**What needs to be done**:
Every line in the records below with the string "Task" is to be copied out.

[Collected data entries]

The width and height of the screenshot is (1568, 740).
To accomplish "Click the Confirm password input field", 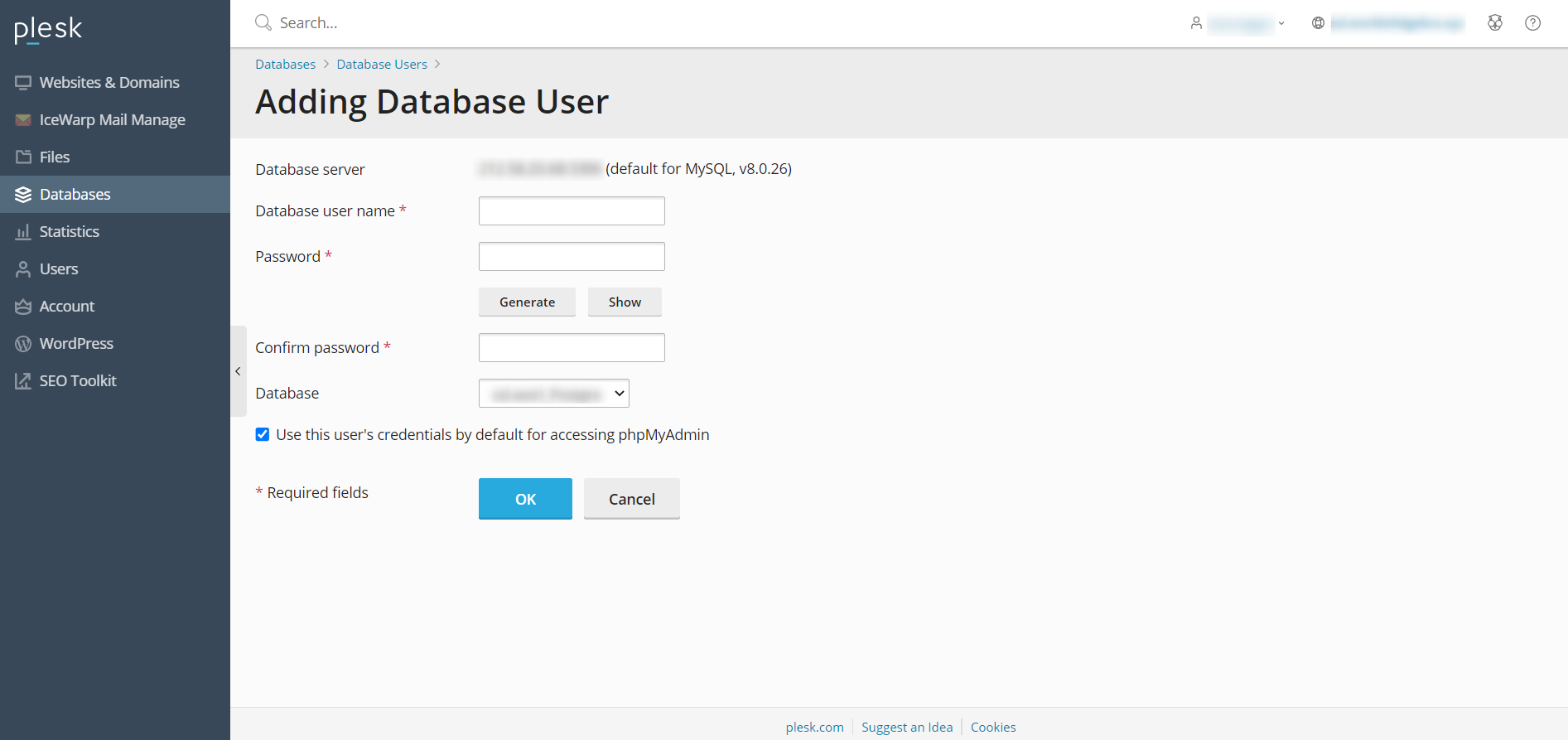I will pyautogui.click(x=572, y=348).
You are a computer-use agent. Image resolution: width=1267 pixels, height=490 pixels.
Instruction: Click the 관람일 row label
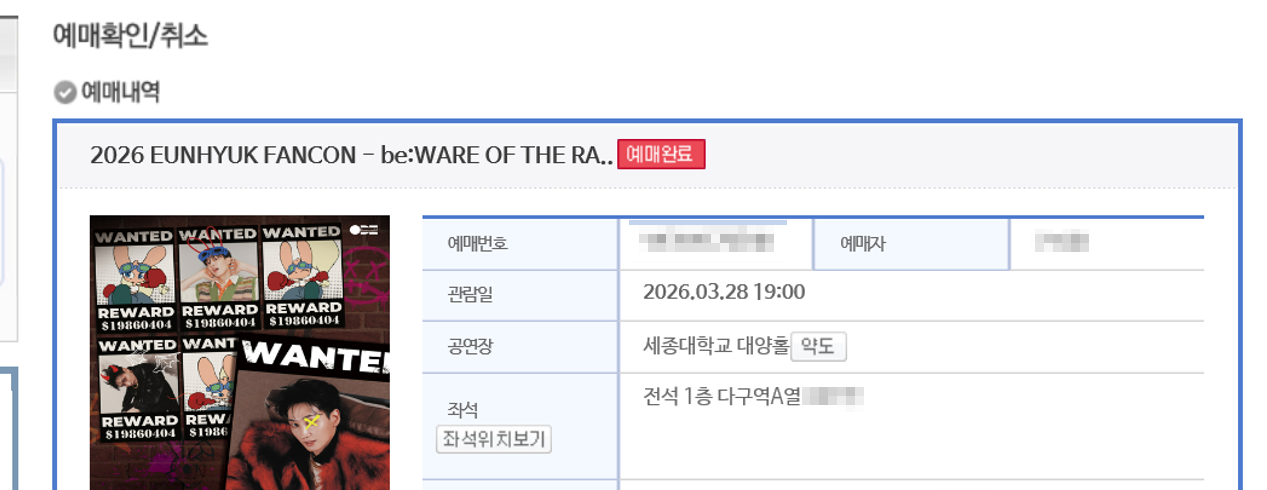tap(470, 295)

==

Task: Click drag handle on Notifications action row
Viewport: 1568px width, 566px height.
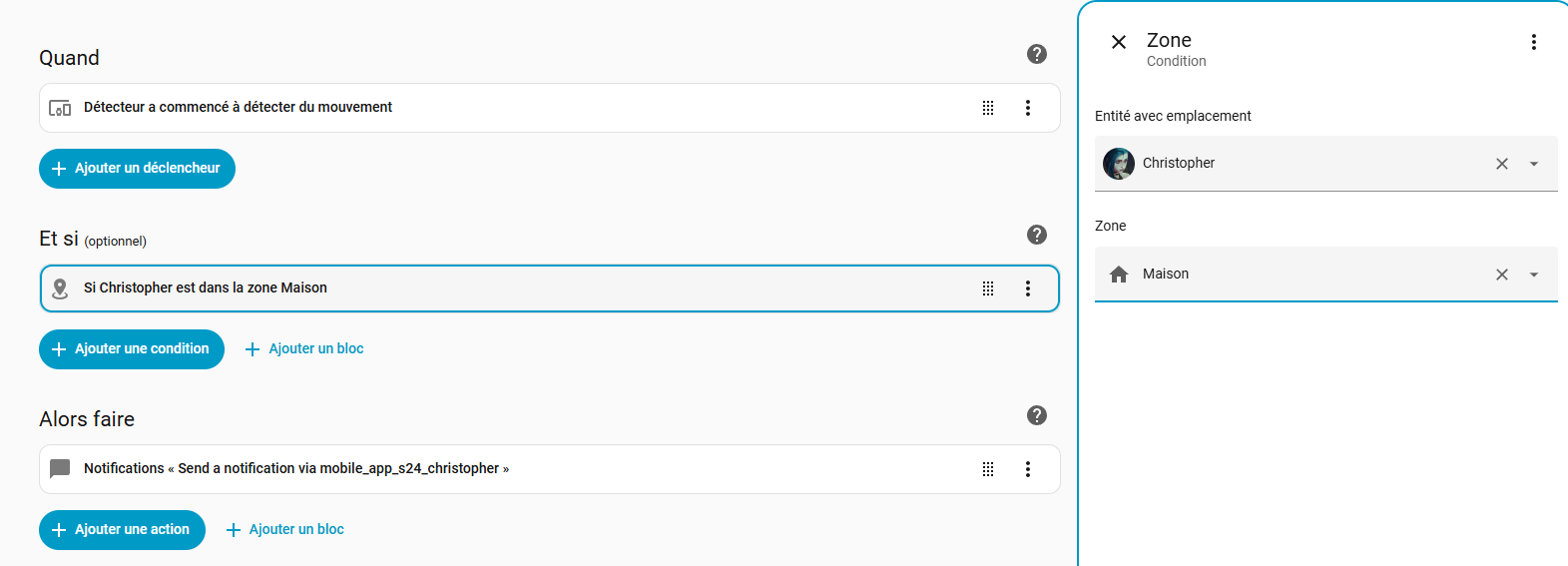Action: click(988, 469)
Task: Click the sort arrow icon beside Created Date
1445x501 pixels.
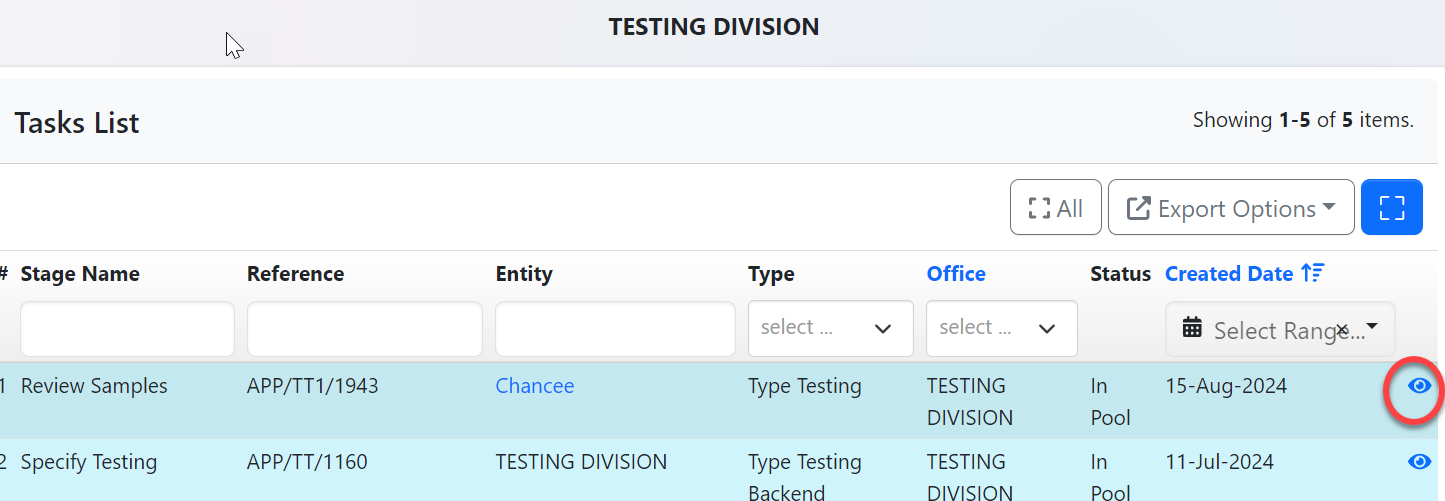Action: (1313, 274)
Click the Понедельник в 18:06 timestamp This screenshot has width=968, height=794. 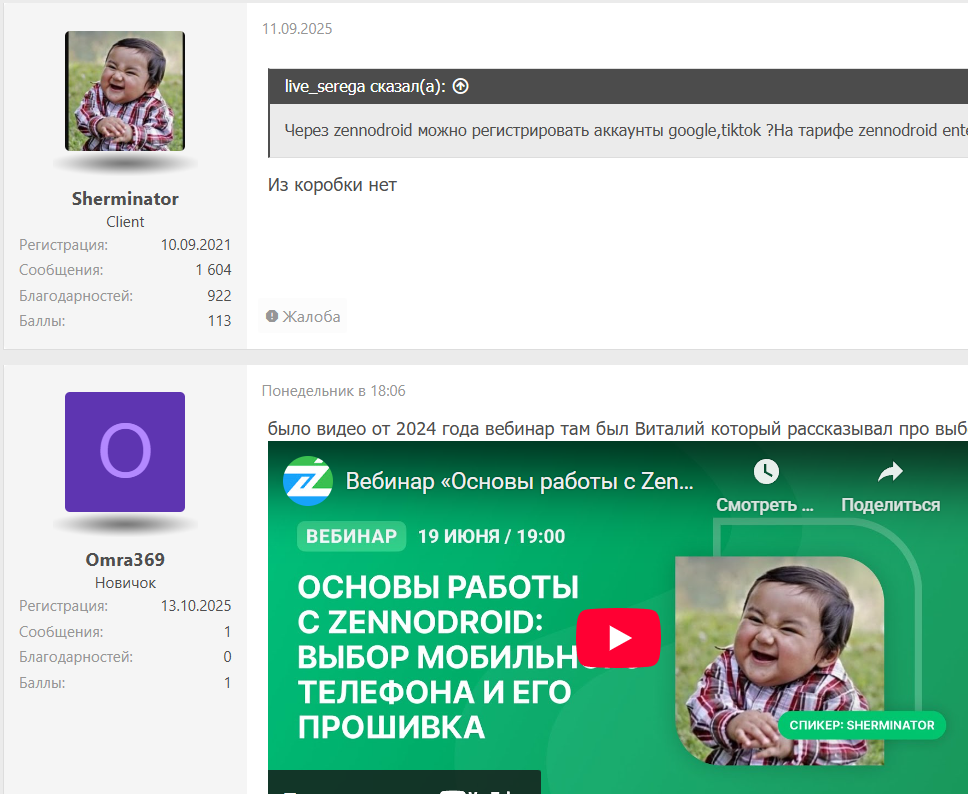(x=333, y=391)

**Exercise solution**:
Task: Click drag handle on Notifications action row
Task: Click the sort arrow icon beside Created Date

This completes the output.